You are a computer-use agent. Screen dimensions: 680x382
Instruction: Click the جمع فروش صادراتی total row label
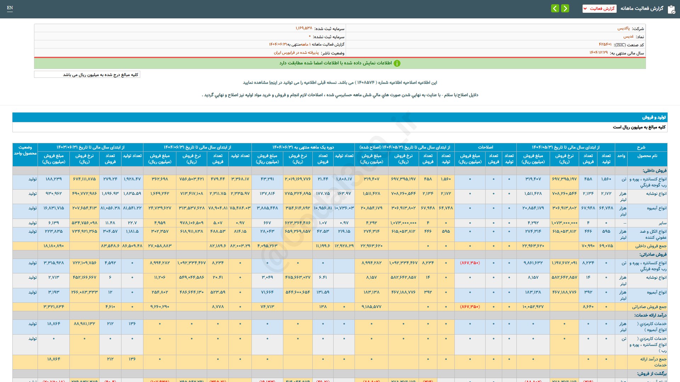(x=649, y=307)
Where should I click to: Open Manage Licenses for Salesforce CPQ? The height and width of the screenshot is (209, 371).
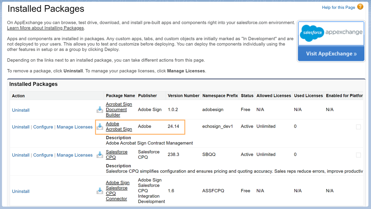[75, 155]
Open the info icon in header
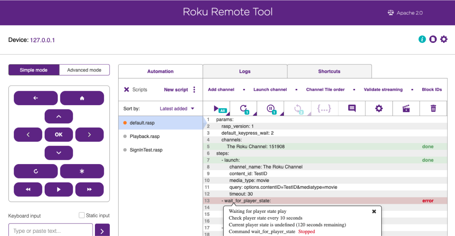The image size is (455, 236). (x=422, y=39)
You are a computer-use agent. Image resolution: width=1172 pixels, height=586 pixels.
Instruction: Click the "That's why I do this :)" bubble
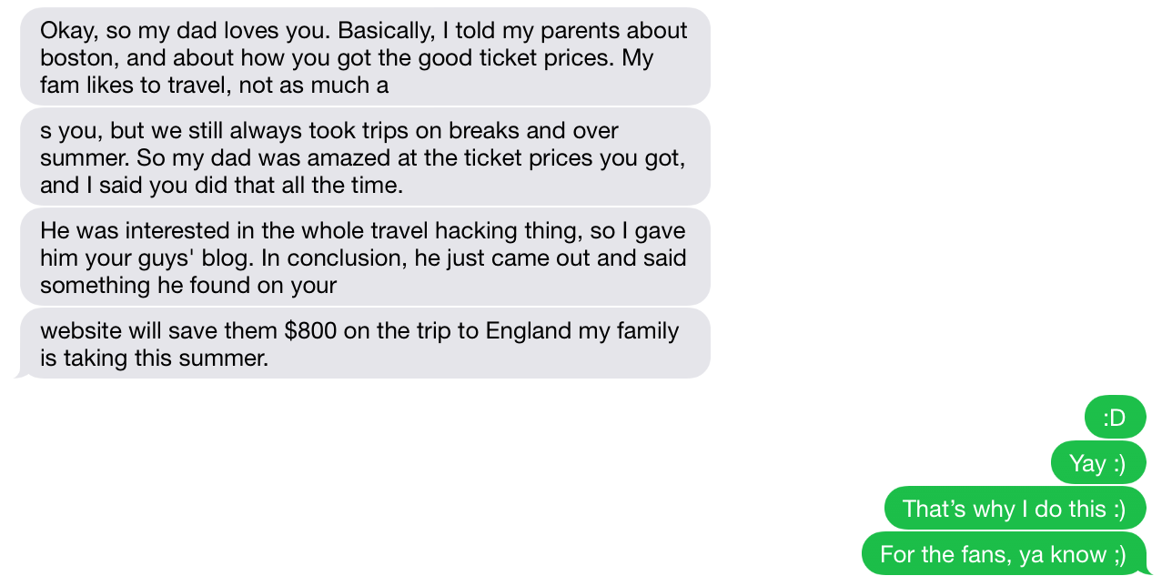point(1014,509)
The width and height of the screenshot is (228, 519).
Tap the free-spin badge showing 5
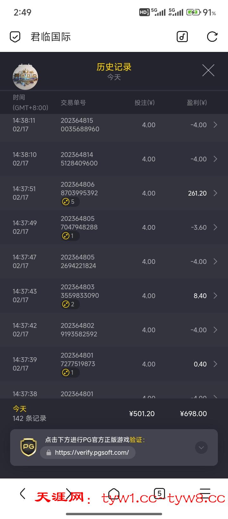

☆ ☆ ☆ ☆

▶ [Written request] Write out all of the data above line for line, with no changes, and leave the pictures out.

▶ [Right answer]
You are a computer-use agent. Screen dimensions: 680x382
Instruction: Click the جمع فروش صادراتی total row label
(x=649, y=307)
Where should I click to: Open Manage Licenses for Salesforce CPQ? The height and width of the screenshot is (209, 371).
[75, 155]
Open the info icon in header
The image size is (455, 236). (x=422, y=39)
You are a computer-use agent. Image resolution: width=1172 pixels, height=586 pixels.
Instruction: Click the "That's why I do this :)" bubble
point(1014,509)
The width and height of the screenshot is (228, 519).
Tap the free-spin badge showing 5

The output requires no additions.